Another World Close to Home

Sometimes a natural environment speaks to someone in a way that makes him have to write about or paint or photograph that piece of the world. For law professor Oliver Houck, the little sliver of land between the Mississippi River and the levee has proven to be a muse.

Law professor Oliver Houck says he never set out to write Down on the Batture, but became “seized” by the project, which he completed in a little more than four months. (Photo by Paula Burch-Celentano)

Houck's new book Down on the Batture (University Press of Mississippi) comprises a series of 39 stories about the “rim of land and trees” he found 13 years ago while walking his dog.

“I have no way to describe what this book is about,” says Houck. “And the place is as hard to define as the book.”

His stories are diverse; some are first-hand accounts about things he's seen or people he's met, and others add historical context to the often-ignored swath that blurs the boundary of river and land. The stories show a clear reverence for “the accidental little piece of terrain” and its ability to transport the author to another time and place.

“One enormous value of this place is the removal you get in no other place in this city,” Houck says. “I found that when I hopped the levee and went into the woods I got instantly away from the sound of the city and even the feeling of the 20th and 21st century.”

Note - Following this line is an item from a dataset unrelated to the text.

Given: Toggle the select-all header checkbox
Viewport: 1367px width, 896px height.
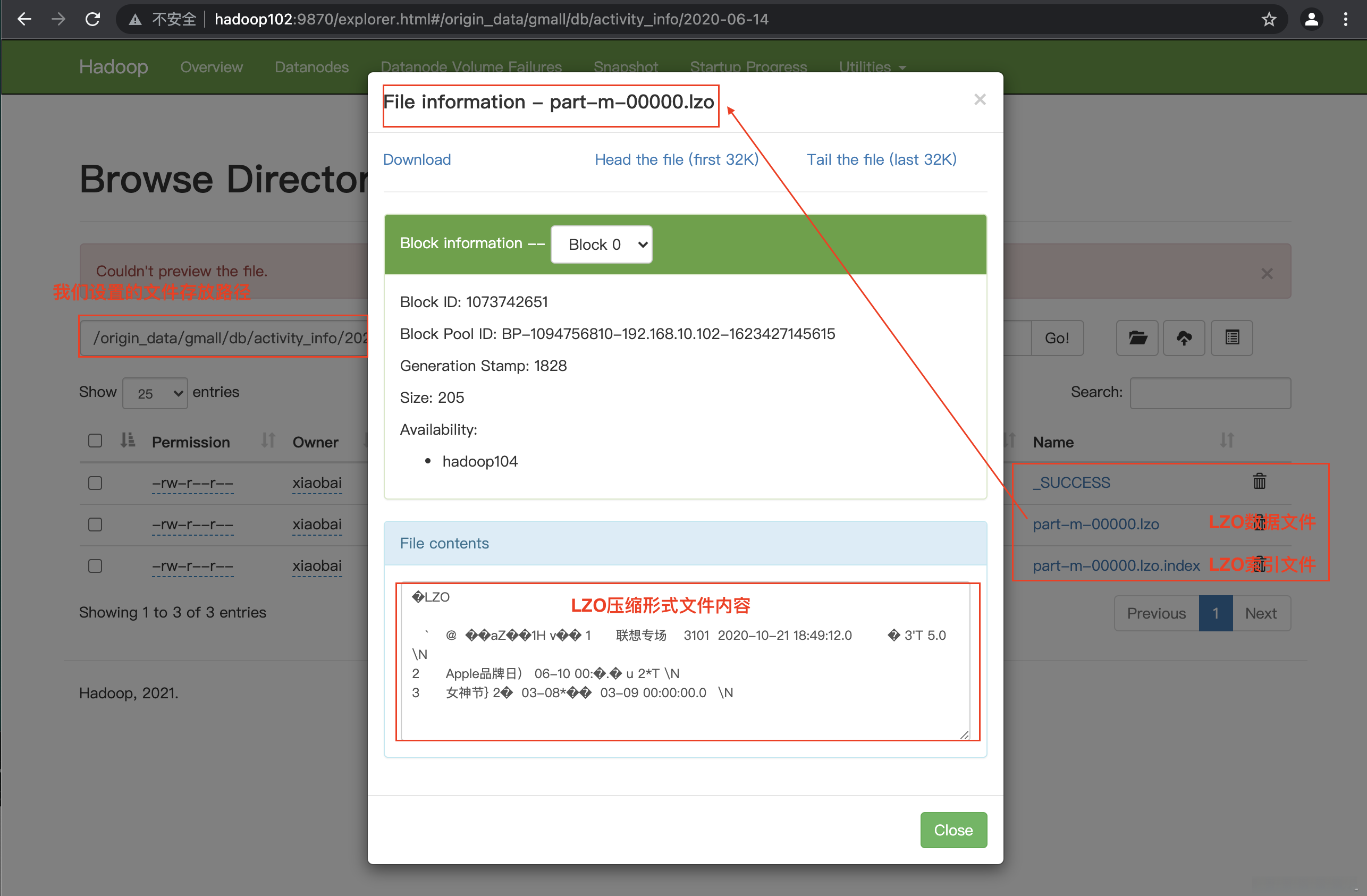Looking at the screenshot, I should point(95,441).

Houck says the book began with a single story that was gradually followed by more stories about the objects, animals and characters he stumbled upon in this area he describes as “very New Orleans.”

“Like New Orleans, you can go through it on any given day and see nothing, but then when you're drifting down there with nothing in particular in mind, you'll come across something that can be a bit shocking, but also have its own attractiveness. There's something magnetic about the place. I get drawn down there.”